* _The problem_: Your response should be a copy of each line in the listing below that includes the word "Enable".

--

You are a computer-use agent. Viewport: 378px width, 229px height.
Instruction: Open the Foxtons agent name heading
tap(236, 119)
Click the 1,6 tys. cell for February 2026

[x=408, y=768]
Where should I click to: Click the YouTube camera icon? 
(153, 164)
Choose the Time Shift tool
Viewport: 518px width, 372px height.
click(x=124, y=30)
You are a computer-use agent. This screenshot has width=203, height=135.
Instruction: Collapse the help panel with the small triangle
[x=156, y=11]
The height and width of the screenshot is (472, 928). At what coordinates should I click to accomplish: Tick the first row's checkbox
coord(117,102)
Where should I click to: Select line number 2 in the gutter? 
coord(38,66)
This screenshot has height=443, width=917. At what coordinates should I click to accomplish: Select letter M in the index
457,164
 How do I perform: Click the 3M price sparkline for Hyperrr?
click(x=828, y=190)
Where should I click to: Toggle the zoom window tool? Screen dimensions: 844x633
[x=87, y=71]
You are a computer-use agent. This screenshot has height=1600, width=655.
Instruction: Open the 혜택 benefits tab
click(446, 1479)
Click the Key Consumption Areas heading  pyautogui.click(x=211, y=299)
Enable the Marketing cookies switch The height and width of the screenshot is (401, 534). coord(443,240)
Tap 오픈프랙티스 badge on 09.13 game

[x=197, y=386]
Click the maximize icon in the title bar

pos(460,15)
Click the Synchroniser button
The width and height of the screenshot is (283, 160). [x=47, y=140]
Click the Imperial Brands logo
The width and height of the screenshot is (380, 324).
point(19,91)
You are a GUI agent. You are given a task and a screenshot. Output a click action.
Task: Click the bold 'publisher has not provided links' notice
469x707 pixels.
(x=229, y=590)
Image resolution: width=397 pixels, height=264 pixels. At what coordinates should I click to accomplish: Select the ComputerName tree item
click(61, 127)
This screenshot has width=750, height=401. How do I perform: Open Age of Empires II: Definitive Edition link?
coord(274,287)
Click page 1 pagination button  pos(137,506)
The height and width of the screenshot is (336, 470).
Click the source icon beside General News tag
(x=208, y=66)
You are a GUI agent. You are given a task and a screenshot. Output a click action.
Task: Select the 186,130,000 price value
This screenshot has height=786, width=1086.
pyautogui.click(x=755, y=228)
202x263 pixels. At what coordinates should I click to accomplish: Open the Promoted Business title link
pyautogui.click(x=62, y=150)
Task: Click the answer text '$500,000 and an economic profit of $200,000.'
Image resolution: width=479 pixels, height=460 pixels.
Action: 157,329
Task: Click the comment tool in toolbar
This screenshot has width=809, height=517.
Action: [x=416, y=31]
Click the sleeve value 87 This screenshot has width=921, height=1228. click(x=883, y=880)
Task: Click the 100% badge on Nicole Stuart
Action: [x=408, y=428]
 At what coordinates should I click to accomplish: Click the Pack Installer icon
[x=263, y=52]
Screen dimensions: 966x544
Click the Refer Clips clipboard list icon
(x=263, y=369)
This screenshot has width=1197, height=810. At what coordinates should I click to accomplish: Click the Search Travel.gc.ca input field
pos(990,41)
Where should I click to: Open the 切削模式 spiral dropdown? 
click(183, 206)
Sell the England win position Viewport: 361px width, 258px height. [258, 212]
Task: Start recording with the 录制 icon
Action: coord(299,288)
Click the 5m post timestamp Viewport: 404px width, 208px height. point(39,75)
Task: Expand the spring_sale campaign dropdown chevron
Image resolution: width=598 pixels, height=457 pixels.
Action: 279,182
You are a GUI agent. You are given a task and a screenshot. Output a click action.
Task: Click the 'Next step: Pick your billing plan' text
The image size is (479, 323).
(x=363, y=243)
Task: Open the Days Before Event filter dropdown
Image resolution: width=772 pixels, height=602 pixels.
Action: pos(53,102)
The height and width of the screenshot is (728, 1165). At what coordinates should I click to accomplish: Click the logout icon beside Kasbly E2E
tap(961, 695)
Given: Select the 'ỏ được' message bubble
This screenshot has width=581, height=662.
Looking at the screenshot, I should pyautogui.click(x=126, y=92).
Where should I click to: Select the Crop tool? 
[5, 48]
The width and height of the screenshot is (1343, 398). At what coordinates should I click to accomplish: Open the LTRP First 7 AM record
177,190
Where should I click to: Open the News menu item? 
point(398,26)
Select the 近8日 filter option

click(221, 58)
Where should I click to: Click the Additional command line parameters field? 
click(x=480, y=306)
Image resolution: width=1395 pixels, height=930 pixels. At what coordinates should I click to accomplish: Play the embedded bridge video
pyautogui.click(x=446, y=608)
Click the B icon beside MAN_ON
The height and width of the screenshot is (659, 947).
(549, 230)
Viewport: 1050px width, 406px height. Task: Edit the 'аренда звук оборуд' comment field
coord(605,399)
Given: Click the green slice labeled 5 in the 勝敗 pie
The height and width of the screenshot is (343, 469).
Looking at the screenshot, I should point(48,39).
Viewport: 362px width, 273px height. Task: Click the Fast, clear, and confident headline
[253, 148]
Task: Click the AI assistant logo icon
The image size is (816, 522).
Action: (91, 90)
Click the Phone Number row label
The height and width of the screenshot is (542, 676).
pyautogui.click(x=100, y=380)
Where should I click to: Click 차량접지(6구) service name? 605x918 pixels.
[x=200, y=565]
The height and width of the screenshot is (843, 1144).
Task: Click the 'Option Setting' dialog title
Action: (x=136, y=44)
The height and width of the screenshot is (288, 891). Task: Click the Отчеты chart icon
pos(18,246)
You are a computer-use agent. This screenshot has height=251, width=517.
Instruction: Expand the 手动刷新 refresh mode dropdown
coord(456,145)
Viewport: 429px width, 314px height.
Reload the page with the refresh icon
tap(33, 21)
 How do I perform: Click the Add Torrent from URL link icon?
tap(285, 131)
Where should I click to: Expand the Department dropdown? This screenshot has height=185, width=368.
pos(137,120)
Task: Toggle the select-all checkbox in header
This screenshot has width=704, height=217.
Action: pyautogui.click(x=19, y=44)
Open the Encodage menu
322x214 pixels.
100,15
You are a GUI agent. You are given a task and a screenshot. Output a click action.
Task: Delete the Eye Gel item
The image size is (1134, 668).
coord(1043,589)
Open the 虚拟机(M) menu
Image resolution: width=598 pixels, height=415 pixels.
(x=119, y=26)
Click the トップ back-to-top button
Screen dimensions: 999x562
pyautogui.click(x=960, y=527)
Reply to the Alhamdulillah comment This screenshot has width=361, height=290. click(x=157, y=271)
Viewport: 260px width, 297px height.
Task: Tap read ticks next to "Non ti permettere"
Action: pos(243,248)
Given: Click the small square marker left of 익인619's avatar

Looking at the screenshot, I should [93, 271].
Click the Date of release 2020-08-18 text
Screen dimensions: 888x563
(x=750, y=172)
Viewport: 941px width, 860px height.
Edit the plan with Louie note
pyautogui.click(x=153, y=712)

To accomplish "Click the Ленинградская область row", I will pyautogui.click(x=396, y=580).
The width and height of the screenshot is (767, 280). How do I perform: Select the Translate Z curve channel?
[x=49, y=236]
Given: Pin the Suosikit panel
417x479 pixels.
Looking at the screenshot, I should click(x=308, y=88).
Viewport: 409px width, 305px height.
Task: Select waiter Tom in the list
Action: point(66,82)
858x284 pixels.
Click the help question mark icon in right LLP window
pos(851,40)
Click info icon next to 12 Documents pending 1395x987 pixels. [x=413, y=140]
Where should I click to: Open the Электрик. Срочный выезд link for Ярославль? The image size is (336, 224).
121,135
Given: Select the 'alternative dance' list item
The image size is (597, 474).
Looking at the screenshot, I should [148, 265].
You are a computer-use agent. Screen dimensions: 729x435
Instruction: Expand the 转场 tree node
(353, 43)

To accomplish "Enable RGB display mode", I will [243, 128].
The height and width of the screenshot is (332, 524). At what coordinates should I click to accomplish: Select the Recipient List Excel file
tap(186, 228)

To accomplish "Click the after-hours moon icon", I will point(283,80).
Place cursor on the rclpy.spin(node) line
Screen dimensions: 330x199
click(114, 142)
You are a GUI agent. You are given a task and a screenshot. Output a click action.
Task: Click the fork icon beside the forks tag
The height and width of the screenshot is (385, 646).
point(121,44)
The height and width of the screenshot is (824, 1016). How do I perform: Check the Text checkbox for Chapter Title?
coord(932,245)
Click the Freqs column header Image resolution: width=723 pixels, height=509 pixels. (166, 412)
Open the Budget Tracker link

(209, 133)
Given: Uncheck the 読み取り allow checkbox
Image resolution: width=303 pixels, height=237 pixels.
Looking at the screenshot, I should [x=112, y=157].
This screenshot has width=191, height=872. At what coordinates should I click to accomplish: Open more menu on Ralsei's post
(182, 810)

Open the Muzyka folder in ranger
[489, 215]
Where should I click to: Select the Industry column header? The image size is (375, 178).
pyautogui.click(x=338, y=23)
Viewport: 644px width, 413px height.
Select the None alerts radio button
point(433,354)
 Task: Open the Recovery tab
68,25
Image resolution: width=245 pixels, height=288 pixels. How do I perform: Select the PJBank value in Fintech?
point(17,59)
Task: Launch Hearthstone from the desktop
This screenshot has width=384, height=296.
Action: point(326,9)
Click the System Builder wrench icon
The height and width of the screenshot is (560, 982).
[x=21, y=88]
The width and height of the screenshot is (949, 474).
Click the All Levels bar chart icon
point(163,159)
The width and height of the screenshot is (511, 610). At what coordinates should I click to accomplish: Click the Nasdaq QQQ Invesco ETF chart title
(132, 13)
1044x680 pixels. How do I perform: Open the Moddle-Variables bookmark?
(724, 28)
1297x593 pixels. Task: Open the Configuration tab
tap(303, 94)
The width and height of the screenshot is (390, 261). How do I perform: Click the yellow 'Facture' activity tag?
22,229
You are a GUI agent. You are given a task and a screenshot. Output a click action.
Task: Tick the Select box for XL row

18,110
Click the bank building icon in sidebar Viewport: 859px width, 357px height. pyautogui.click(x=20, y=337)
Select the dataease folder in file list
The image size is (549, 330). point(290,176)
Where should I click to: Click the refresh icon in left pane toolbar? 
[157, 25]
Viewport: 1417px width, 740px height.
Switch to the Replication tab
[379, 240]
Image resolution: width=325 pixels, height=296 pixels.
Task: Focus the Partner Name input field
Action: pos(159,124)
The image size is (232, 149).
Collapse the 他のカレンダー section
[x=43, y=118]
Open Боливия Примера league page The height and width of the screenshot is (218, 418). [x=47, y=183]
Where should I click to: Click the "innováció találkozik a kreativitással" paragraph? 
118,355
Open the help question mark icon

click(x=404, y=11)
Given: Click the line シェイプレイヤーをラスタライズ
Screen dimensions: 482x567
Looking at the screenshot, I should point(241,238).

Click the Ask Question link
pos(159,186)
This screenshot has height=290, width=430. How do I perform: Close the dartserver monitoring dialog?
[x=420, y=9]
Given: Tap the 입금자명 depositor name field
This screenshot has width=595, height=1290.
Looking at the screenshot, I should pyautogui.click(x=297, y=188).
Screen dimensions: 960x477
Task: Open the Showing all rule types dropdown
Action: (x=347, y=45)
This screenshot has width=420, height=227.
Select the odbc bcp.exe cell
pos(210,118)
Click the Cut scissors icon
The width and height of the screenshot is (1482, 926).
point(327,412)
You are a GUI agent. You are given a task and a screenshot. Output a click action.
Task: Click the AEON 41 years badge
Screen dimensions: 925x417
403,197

--

* _Your response_:
Enable the Marketing cookies switch The height and width of the screenshot is (401, 534). coord(443,240)
To accomplish "Enable RGB display mode", I will [243, 128].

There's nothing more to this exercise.